Responsável pelo design e paginação do fanzine,
Marcelina Gama Leandro apresenta também aqui o conto “O roubo dos figos”. Se por um lado a voz infantil de Maria permeia com sucesso o tom da narrativa, por outro a estrutura do conto teria beneficiado de menos infantilidade. Como está, revela-se demasiado diáfano, inconsequente, provocando no leitor um encolher de ombros. De novo, um conto que teria melhorado bastante com um pouco mais de atenção, já que conta com bons momentos.

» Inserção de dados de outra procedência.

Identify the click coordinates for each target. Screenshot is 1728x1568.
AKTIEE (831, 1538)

Da mesma forma, “E agora algo completamente diferente”, de
Regina Catarino, não consegue, em pouco mais de uma página, gerir a expectativa que tenta criar. Em ambiente Donnie Darko, não há espaço para mais pistas que as de se tratar de um monstro amarelo de mãos com quatro dedos. A merecer maior espaço de respiração, para desenvolver a subtileza essencial para evitar uma estrutura e um final tão arbitrários.
O fanzine termina com a crónica “O caminho”, de
Roberto Mendes, onde é traçada a perspectiva pessoal do passado recente e se prometem mais projectos para o futuro. Embora a crónica me tenha suscitado algumas questões, prefiro deixá-las para quando forem feitos os lançamentos nela anunciados para breve.

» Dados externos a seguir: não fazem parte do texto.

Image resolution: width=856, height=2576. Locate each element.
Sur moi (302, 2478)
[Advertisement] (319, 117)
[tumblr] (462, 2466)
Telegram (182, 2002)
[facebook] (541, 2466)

Referência ainda para a separata
Pumba. Se, por filosofia, o humor é desanuviador de tensões, quando manipulado por uma agenda direccionada presta-se a claras demonstrações de propaganda. Assim não se augura um futuro muito longo para esta separata; destinada, por repetição, a revelar cada vez mais alguns critérios dúbios. No entanto, para quem não esteja demasiado envolvido no fandom nacional, reconhecer quais os indivíduos retratados será um exercício com alguma piada.

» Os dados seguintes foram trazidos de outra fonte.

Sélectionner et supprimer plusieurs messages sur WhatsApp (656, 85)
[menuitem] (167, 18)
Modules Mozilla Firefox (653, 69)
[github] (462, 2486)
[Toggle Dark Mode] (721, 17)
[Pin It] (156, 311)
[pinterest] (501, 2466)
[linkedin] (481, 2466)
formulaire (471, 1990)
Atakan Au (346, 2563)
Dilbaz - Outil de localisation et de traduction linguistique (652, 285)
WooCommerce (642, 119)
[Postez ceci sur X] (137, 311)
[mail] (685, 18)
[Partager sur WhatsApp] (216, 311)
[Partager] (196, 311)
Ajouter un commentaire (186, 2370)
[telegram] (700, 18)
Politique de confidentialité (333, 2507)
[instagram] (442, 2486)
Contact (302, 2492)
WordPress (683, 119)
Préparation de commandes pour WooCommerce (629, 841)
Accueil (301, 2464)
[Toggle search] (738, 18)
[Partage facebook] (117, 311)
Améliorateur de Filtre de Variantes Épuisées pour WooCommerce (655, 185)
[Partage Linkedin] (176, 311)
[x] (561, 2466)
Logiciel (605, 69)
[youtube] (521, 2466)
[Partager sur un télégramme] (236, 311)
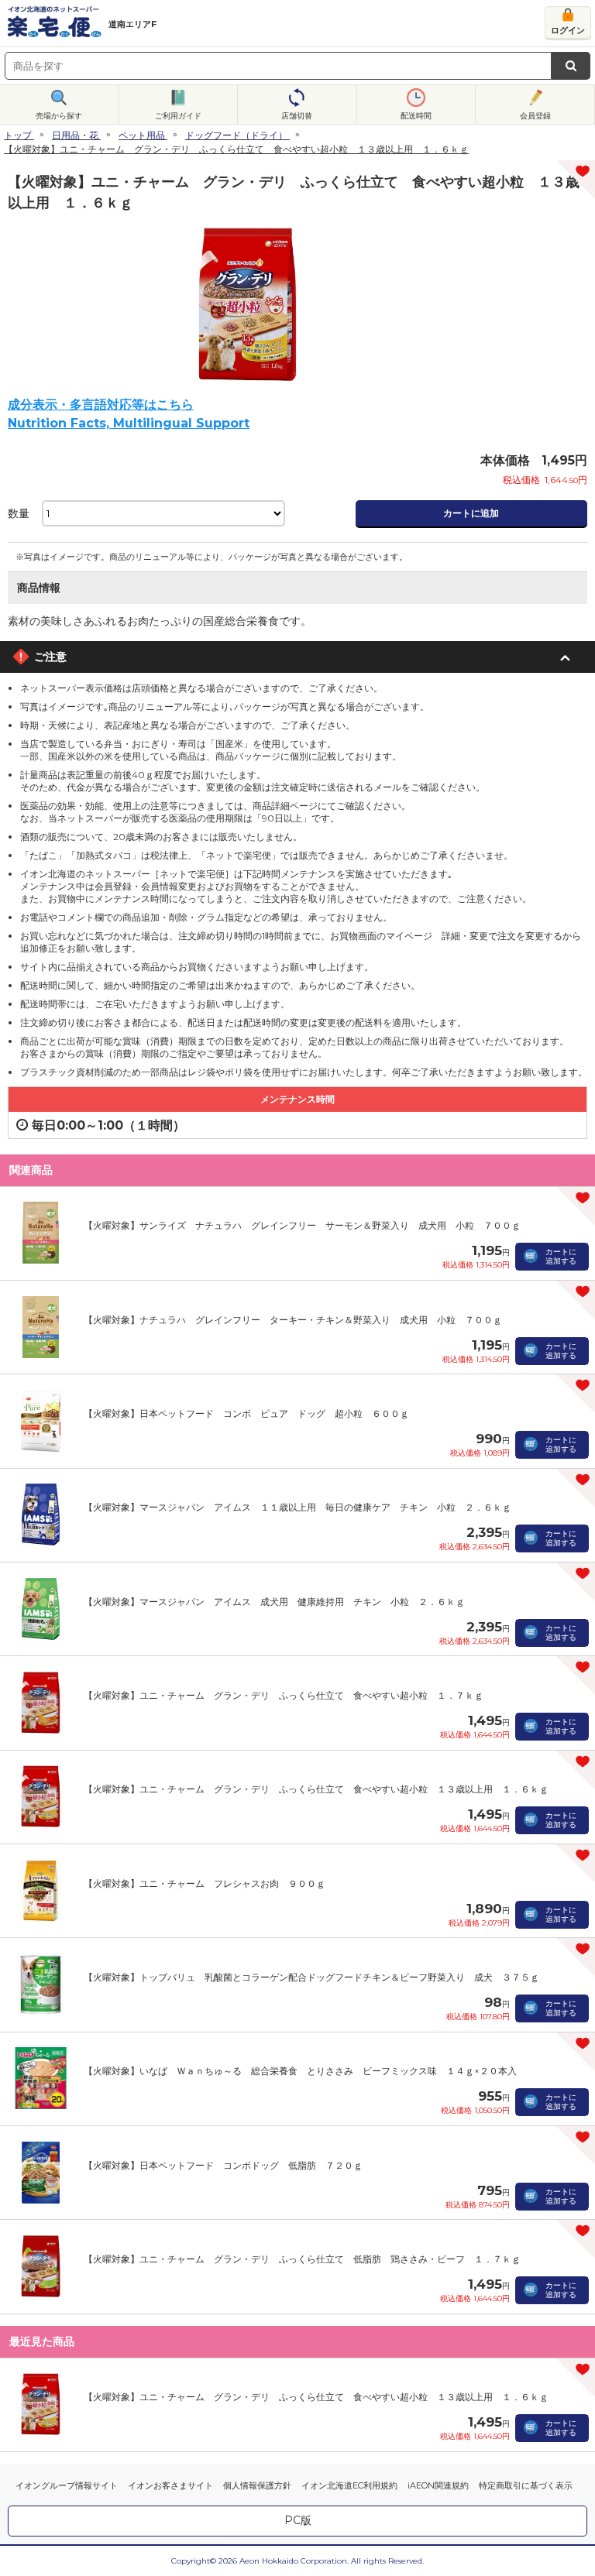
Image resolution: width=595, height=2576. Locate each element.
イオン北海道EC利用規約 (349, 2485)
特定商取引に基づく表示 (526, 2485)
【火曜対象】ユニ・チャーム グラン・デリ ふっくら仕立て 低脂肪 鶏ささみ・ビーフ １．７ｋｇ (302, 2259)
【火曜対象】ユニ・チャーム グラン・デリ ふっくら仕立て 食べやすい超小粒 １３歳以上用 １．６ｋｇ (316, 1789)
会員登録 (535, 116)
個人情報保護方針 (257, 2485)
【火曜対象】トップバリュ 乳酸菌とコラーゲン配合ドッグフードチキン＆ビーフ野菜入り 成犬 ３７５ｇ (311, 1977)
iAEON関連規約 (438, 2485)
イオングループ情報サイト (66, 2485)
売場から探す (59, 116)
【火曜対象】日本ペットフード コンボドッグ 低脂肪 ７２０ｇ (223, 2165)
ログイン (568, 30)
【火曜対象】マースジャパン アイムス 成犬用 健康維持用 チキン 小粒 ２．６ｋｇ (274, 1601)
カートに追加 (471, 513)
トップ (18, 135)
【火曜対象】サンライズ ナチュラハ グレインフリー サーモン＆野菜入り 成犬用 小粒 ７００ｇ (302, 1225)
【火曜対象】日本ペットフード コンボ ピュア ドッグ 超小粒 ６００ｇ (246, 1413)
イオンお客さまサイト (170, 2485)
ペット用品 (142, 135)
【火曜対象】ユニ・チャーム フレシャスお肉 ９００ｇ (204, 1883)
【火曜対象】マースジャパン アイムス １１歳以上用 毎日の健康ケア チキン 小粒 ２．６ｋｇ (297, 1507)
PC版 (297, 2520)
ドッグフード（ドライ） (236, 135)
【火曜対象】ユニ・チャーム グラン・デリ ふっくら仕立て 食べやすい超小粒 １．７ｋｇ (283, 1695)
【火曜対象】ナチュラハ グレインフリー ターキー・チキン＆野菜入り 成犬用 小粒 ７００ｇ (293, 1320)
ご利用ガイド (178, 116)
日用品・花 (75, 135)
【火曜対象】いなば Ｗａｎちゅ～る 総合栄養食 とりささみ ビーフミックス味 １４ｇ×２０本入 (300, 2071)
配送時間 (416, 116)
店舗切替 (296, 116)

Voltando finalmente ao editorial, obviamente não serei daqueles, como refere o artigo, que acham que existem presentemente três revistas profissionais. Primeiro porque a
Dagon e o
Jornal Conto Fantástico foram fundidos, depois porque penso que ambos não conseguiram ainda descolar-se de uma produção puramente amadora. Assim, será apenas à
Bang!, e apenas agora que é coordenada pela assistente editorial da editora Saída de Emergência,
Safaa Dib, e produzida em parceria com a FNAC, que se poderá atribuir o epíteto de “profissional”.
Também não me parece que seja de humores que o fantástico nacional esteja mais necessitado para fazer frente a “rabugices e inacção”, mas de trabalho afincado para se vencer a batalha da qualidade, agora que a batalha da quantidade parece ter sido vencida.
Mas o balanço final é claramente positivo. Ainda mais quando o fanzine foi produzido em três curtas semanas. Além disso, esta edição marca o retorno de Álvaro de Sousa Holstein ao activo, depois de vários anos de ausência destas lides.
Aliás, é uma pena que o mesmo tenha anunciado no editorial que o cargo de editor do fanzine terá um carácter rotativo entre os membros do colectivo. Não por estar a fazer juízos de valor sobre as pessoas envolvidas, mas por achar que uma das coisas que o meio mais necessita neste momento é de critérios editoriais marcados, estáveis e interventivos, nas várias publicações do género.
Uma última palavra para o preço da publicação: 2 euros é claramente pouco a pagar pelo resultado que nos é apresentado, ainda para mais com portes de envio já incluídos. Resta-nos agora esperar pelo nº1, apesar da sua data de publicação ser ainda incerta.